Processing very large `vtkMultiBlockDataSet` - performance & pipeline suggestions // working example attached

M1kol4j · September 17, 2023, 11:16am

Dear ParaView experts,

Context: I am working on a very large astrophysical simulation. Our parallel code splits the computational domain into hundreds of thousands of small, independent, structured grids (typical size 24^3 gridpoints). In one variant of that simulation setup, these meshes are slightly tilted with respect to each other (see first figure). This is to cover the surface of the star.

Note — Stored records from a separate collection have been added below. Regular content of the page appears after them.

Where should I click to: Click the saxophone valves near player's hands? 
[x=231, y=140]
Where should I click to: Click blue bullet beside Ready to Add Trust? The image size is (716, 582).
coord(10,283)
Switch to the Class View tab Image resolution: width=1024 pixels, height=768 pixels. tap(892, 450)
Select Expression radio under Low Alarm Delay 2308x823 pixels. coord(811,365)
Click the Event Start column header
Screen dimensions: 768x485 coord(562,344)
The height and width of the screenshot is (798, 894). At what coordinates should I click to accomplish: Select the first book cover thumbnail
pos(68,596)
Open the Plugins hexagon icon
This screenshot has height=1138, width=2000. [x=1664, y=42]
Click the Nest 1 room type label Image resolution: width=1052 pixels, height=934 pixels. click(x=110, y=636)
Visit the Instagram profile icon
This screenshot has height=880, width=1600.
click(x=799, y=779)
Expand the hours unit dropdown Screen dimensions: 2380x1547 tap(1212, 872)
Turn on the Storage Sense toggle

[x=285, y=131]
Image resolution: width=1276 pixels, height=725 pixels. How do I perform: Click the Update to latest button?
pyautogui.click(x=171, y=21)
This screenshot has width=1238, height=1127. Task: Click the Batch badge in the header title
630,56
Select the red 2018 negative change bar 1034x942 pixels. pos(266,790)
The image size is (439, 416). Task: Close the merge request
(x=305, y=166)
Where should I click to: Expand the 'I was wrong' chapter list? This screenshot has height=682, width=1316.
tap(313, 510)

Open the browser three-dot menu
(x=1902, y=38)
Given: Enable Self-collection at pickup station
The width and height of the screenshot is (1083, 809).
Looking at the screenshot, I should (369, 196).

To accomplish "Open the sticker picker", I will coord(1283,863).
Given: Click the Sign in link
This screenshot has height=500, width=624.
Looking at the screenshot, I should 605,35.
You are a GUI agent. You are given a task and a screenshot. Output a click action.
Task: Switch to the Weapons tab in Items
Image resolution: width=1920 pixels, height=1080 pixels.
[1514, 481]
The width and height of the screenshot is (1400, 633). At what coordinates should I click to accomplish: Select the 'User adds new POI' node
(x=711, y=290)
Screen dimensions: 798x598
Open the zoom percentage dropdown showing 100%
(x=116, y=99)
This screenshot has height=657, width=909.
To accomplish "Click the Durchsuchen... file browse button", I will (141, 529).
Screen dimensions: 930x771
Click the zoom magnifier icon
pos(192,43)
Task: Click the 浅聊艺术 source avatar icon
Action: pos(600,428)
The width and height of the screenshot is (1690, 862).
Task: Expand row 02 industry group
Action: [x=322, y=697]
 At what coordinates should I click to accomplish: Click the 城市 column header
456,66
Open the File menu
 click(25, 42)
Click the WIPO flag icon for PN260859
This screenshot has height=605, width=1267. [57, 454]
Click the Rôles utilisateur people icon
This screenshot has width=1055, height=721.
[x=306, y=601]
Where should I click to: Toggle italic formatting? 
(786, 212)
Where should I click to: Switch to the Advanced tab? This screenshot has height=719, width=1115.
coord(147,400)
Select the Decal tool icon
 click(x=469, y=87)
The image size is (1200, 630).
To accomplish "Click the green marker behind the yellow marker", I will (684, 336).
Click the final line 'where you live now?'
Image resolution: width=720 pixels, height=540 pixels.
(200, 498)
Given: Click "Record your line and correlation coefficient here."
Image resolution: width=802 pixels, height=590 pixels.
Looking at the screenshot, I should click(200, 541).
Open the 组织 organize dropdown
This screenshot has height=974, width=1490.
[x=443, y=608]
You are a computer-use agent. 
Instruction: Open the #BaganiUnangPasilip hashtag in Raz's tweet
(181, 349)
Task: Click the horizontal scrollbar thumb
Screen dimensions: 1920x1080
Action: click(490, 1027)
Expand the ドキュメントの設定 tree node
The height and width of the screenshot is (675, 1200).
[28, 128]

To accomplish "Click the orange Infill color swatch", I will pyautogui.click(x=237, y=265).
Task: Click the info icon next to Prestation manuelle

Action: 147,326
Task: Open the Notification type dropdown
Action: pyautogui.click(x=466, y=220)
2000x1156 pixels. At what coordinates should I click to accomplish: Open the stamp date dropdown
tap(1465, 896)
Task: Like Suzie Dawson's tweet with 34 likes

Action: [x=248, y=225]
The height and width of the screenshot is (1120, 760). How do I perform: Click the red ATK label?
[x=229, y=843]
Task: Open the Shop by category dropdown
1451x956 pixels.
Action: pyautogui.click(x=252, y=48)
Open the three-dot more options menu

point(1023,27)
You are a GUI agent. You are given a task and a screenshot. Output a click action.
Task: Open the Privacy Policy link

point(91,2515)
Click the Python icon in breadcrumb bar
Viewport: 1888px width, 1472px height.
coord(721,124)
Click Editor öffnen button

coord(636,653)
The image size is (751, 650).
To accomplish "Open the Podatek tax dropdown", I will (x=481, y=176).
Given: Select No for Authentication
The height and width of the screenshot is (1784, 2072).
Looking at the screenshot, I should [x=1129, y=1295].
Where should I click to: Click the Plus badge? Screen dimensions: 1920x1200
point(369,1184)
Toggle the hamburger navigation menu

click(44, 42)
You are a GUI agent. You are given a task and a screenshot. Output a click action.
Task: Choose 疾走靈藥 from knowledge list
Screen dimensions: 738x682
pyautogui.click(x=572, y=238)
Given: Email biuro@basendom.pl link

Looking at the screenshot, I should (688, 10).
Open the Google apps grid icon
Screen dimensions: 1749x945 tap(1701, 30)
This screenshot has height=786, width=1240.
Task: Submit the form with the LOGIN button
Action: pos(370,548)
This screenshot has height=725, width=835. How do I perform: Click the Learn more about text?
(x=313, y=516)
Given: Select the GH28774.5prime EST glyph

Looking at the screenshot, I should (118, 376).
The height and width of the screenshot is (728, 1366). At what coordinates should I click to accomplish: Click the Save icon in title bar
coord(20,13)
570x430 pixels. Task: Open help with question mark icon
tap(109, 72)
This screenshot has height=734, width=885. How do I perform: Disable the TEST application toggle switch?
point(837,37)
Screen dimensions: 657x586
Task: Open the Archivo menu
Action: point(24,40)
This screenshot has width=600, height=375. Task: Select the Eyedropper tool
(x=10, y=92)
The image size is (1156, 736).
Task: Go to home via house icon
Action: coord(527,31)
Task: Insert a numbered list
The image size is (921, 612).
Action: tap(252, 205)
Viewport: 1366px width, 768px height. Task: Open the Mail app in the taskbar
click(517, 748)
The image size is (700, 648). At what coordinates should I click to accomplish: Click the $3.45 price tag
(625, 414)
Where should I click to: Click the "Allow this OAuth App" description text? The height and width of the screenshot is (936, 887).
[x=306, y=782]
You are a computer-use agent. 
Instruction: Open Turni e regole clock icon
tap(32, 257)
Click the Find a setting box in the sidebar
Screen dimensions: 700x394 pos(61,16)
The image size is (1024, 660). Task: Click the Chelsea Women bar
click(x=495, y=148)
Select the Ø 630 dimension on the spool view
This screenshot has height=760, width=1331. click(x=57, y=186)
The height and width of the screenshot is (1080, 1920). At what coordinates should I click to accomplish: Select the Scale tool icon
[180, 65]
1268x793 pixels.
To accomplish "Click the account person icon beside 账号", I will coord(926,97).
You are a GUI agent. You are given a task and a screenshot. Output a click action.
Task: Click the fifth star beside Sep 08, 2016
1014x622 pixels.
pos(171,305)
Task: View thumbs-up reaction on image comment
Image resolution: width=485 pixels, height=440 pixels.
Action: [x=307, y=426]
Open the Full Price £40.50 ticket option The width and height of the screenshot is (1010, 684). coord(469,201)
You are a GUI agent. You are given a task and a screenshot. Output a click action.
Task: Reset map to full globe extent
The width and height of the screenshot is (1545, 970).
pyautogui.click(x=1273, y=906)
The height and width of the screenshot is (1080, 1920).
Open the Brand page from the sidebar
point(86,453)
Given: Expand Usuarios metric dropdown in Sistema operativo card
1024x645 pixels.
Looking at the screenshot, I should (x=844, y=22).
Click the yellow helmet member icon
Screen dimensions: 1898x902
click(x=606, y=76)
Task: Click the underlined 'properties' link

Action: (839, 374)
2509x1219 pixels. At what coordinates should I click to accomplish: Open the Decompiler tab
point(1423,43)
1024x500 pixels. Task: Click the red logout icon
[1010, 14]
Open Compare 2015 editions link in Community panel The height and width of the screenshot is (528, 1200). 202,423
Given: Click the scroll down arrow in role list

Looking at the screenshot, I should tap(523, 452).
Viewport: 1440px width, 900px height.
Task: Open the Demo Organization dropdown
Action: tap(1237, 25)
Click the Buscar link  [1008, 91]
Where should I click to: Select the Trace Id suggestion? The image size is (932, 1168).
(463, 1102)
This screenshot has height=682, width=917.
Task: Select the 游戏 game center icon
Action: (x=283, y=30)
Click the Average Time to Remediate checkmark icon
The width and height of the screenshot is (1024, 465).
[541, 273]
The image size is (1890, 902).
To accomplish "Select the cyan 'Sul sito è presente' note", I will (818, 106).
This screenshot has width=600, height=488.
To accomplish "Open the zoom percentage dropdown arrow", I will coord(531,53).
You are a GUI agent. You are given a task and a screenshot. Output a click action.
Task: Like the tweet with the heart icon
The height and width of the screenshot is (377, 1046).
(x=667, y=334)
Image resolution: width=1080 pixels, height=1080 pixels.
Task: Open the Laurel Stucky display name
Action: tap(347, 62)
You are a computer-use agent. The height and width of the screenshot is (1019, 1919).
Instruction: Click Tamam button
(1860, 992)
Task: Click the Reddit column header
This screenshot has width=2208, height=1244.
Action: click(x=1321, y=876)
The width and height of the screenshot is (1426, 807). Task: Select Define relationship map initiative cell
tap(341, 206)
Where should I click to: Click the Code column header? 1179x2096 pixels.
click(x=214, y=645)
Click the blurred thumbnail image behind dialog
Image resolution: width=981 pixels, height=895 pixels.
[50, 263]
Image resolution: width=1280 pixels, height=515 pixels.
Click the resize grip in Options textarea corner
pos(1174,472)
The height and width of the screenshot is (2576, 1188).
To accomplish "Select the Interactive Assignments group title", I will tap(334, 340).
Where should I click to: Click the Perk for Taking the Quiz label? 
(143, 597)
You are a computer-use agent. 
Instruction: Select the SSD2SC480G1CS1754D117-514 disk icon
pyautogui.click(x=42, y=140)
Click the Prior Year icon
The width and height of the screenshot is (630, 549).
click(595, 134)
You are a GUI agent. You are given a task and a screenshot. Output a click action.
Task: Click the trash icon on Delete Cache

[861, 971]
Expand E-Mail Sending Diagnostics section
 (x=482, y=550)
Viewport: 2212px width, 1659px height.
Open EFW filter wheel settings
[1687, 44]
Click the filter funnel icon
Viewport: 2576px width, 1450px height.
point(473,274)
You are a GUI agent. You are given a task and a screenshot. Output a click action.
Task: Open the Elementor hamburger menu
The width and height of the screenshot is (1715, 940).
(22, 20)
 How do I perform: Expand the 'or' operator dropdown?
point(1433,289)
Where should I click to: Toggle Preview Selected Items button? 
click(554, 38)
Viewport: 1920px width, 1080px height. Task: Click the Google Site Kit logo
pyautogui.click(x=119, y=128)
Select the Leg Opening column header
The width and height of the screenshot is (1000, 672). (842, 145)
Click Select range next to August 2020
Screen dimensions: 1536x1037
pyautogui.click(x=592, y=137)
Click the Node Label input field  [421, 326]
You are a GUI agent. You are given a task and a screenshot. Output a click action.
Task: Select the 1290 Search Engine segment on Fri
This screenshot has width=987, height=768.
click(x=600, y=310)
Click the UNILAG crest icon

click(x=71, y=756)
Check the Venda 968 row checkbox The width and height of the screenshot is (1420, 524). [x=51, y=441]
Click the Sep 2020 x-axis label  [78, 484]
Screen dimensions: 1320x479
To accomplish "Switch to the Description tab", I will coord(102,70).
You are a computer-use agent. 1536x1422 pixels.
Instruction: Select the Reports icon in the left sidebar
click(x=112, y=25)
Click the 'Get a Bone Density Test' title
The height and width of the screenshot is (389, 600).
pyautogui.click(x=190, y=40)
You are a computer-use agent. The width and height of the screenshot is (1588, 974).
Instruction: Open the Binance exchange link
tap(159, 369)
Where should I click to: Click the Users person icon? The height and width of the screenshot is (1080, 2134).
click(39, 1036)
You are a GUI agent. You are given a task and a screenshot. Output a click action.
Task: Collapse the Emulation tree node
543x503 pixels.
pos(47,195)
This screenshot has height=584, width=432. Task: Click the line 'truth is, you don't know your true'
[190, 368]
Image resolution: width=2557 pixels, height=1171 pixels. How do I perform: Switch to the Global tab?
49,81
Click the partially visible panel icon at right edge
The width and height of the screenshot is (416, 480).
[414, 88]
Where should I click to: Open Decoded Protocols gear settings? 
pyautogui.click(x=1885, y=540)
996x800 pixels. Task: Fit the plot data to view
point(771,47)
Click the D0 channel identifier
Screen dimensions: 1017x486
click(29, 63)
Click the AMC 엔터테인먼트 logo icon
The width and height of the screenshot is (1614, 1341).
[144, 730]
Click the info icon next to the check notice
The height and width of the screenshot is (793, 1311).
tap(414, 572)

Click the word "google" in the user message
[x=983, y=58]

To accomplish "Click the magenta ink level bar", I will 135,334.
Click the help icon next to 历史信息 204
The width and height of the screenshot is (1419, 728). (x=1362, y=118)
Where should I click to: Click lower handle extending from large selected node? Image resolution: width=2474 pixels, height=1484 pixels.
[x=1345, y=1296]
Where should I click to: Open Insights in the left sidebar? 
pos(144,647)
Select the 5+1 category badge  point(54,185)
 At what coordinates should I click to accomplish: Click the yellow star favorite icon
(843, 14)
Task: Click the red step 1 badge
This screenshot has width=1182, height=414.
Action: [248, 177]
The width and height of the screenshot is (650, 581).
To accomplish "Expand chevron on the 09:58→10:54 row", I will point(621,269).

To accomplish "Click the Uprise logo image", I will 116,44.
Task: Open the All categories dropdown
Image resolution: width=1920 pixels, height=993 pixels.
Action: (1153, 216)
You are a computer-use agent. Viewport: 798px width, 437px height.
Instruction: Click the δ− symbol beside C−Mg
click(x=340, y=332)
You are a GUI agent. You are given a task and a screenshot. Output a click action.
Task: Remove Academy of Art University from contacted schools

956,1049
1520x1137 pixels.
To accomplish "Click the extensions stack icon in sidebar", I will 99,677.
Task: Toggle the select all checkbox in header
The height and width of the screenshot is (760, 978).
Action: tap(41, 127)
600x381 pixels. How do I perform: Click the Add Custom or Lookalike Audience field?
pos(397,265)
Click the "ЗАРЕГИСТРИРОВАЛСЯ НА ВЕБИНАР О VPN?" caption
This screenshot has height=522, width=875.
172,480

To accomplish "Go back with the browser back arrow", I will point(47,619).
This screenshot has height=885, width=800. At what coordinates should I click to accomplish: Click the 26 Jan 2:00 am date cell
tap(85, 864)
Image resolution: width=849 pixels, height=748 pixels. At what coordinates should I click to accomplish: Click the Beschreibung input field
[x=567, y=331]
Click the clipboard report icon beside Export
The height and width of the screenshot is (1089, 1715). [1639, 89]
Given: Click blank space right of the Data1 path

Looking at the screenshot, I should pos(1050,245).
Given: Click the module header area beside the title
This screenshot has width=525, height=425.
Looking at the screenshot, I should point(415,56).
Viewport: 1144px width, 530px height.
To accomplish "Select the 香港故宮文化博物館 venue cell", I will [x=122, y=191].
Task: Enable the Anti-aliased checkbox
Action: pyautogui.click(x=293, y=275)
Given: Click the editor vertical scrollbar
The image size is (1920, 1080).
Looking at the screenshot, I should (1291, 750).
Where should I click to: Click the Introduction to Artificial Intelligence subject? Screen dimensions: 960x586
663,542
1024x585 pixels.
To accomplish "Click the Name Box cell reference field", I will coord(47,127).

Pipeline: To visualise such a setup, I first convert all tiny meshes from native format to individual *.vts files using the PyVista StructuredGrid() & save() functions. Next, I manually write the content of the *.vtm file from the list of all the *.vts files. The content of this file looks something like this:

<?xml version="1.0"?>
<VTKFile type="vtkMultiBlockDataSet" version="1.0" byte_order="LittleEndian" header_type="UInt32" compressor="vtkZLibDataCompressor">
	<vtkMultiBlockDataSet>
	<Block index="1">
			<DataSet index="10513" time="84.400000" name="Block-10513" file="VB96f_0211/VB96f_0211_10513.vts"/>
			<DataSet index="10519" time="84.400000" name="Block-10519" file="VB96f_0211/VB96f_0211_10519.vts"/>
			....
			<DataSet index="10543" time="84.400000" name="Block-10543" file="VB96f_0211/VB96f_0211_10543.vts"/>
	</Block>
	</vtkMultiBlockDataSet>
</VTKFile>

I have no problem reading this file in ParaView; despite this setup being made out of small cubes, a spherical cut makes a nice, smooth preview of the surface (see second figure), so

Kudos to ParaView!!

Issues and questions: The only problem this pipeline has is performance. By default I am firing up ./mpiexec -np 8 -map-by numa ./pvserver --disable-xdisplay-test --force-offscreen-rendering and I see that data is nicely distributed, but initial I/O takes forever (~40 min for our small case i.e., 10k of small meshes, until I see initial outline frame), and during readout, it looks like only one core is working.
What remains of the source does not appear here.